Chapter One
Nine bodies. That’s how many were excavated three days ago on the coastal road near Wellington, New Zealand.
Alexa Glock stepped around someone’s outstretched legs in the airport waiting area and continued pacing. Nine times 206, the number of bones in a mature skeleton—more, if the remains included children. She hoped children weren’t involved.
She imagined the driver’s face as his bulldozer lifted the bones. “What the hell?” he probably said. He would have cut the engine, jumped from the cab, hoping and praying the bones weren’t human.
The skull, its large eye sockets leaking dirt, brought the road construction to a halt.
“Stared right at me,” he told the project’s archaeologist.
A loudspeaker announced the arrival of an Air China flight. Alexa was waiting for her younger brother, Charlie. His plane was an hour late. He had left North Carolina twenty-four hours earlier. He didn’t know that tomorrow morning, on the way to the hiking trip they were taking, they’d make a pit stop so Alexa could meet with the archaeologist who was keeping the location of the bones secret.
“We don’t want stalkers and gawkers,” she had said.
The bones would probably be historic remains of the country’s indigenous people, the Māori. They were being stored until she could get there. The local iwi, or tribe, would take guardianship if they were historic.

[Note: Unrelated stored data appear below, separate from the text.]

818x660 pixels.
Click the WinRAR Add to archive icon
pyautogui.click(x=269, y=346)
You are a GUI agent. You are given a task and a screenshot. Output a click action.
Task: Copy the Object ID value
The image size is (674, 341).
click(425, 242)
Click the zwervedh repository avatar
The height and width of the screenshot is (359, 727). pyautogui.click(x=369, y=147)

But what if they weren’t old bones? Alexa’s specialty—teeth—would tell the tale.
The loudspeaker made her slosh her coffee. Air New Zealand Flight 47 from Los Angeles had arrived. Her phoned pinged.
I’m here. What’s for dinner?
Alexa panicked. Buying the food for backpacking was enough, wasn’t it? She hadn’t prepared anything beyond that. And why was Charlie talking dinner? It was ten o’clock in the morning.

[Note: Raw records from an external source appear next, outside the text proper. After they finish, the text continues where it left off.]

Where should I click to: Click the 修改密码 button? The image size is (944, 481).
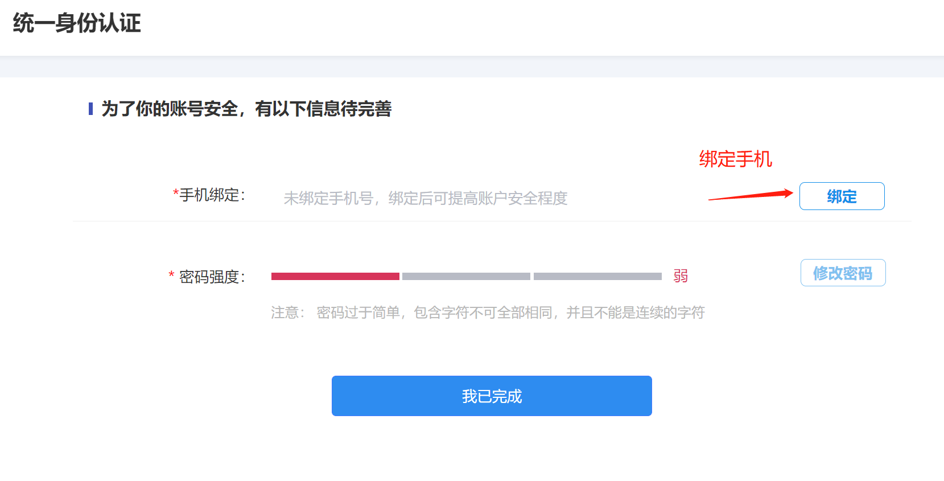843,273
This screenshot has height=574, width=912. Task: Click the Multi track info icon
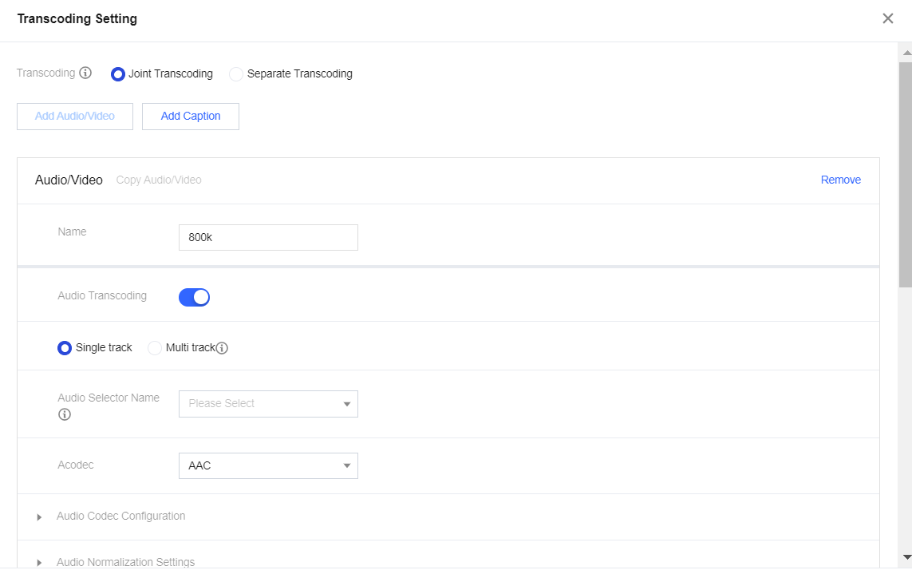[x=223, y=348]
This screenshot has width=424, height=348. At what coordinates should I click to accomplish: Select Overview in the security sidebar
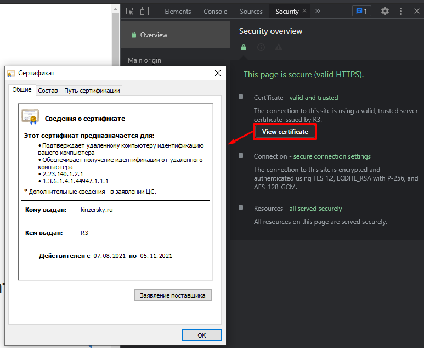(154, 35)
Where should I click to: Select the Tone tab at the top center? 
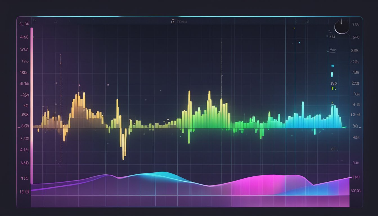(x=182, y=22)
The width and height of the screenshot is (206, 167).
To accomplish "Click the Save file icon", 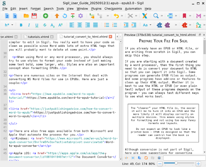I will click(x=34, y=16).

Weet-bix, she texted back. She had tried some of her Kiwi roommate’s cereal, doused it with milk. It had turned to mush.
She was apprehensive about seeing Charlie, who was four years younger than her thirty-seven, and married with two little boys. They weren’t close. She was apprehensive about the hiking, too. Except for running, she wasn’t outdoorsy. She preferred analyzing bite-marks or blood spatter to communing with family or nature.
She downed the last of the coffee and stood by the swinging doors. A gaggle of teenage girls tussled over who would hold a homemade poster that said “Kia Ora,” the official Kiwi greeting, like aloha in Hawaii.

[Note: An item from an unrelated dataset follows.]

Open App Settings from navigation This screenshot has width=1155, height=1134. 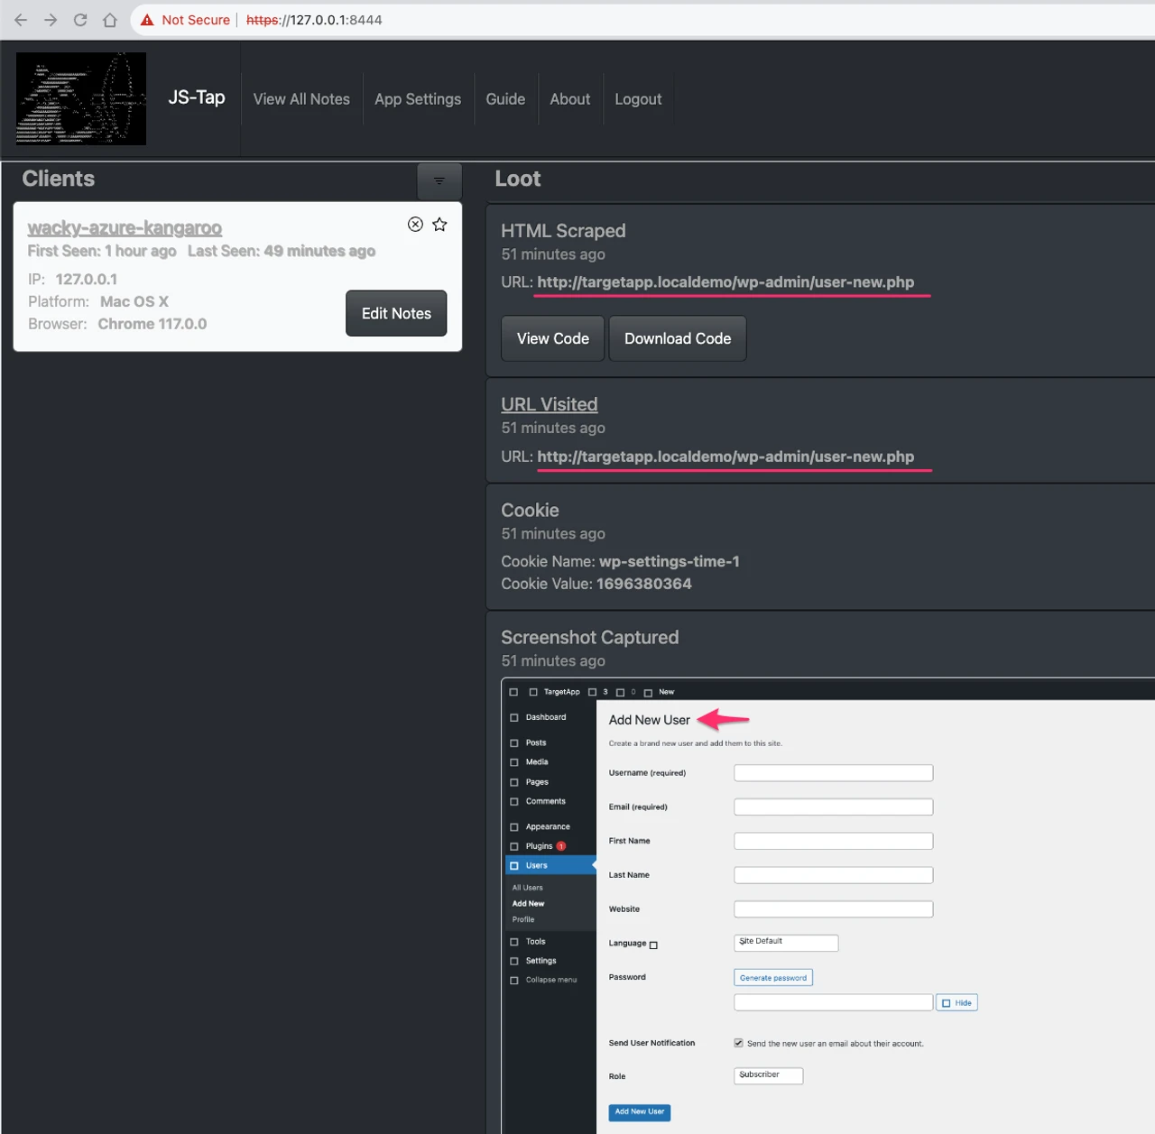click(x=418, y=99)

Dazed passengers emerged. Charlie, in wrinkled khakis and a plaid flannel shirt, backpack over his shoulder and dragging a wheelie suitcase, was last. He stiffened when Alexa bear-hugged him.
She let go and stepped back. “You made it! How was the flight?”
“Long. I’m starved.”
“We can stop at McDonald’s on the way to my apartment.” She took the wheelie suitcase from him and started walking.
“McDonald’s? I didn’t fly halfway across the world to eat at McDonald’s.”
“They have different things on the menu. Georgie Pies.”
“I don’t want pie.”
God almighty, he was still a pouty kid. Alexa dodged a mother who had her toddler on a leash—was that legal?—and headed for the exit. “They’re meat pies.”
“Is Milford Track open?”
That was the hike they were taking—the Milford Track. “What do you mean?” Alexa waited for Charlie to evade the leashed tot and catch up. Crow’s-feet around his eyes startled her.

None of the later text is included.